### Exercise
Search the data below for "Expand"; list each line that holds it.

### Excerpted records
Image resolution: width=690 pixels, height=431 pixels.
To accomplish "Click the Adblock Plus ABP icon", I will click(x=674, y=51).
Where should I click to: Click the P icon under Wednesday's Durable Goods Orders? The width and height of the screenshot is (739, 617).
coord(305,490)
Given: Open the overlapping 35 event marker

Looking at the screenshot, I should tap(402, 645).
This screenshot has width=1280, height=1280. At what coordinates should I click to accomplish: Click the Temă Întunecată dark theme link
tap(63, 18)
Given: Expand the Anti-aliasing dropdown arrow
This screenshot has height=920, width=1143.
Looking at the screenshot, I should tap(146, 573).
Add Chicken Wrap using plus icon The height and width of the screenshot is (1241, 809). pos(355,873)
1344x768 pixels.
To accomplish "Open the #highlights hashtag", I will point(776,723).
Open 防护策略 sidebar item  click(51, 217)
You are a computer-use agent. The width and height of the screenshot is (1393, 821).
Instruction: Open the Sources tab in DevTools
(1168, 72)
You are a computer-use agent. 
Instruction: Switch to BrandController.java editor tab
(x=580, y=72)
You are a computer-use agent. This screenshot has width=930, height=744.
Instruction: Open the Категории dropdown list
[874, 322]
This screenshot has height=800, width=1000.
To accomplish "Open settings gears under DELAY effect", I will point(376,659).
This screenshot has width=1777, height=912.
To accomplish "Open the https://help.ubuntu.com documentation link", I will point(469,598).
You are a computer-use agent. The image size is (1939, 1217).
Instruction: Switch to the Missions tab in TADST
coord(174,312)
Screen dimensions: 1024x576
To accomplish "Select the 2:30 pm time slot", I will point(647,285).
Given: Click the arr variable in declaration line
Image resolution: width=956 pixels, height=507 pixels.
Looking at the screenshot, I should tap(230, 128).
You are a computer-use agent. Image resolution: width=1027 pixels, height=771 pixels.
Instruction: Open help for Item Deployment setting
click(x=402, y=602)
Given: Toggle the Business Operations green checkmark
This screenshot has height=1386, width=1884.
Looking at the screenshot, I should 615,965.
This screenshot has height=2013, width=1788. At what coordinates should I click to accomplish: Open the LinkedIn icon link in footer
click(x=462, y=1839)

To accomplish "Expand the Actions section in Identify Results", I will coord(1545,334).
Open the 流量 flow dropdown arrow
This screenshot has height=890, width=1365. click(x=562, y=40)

### Result for this task
Given: Expand the Anti-aliasing dropdown arrow
To accomplish "Expand the Actions section in Identify Results", I will coord(1545,334).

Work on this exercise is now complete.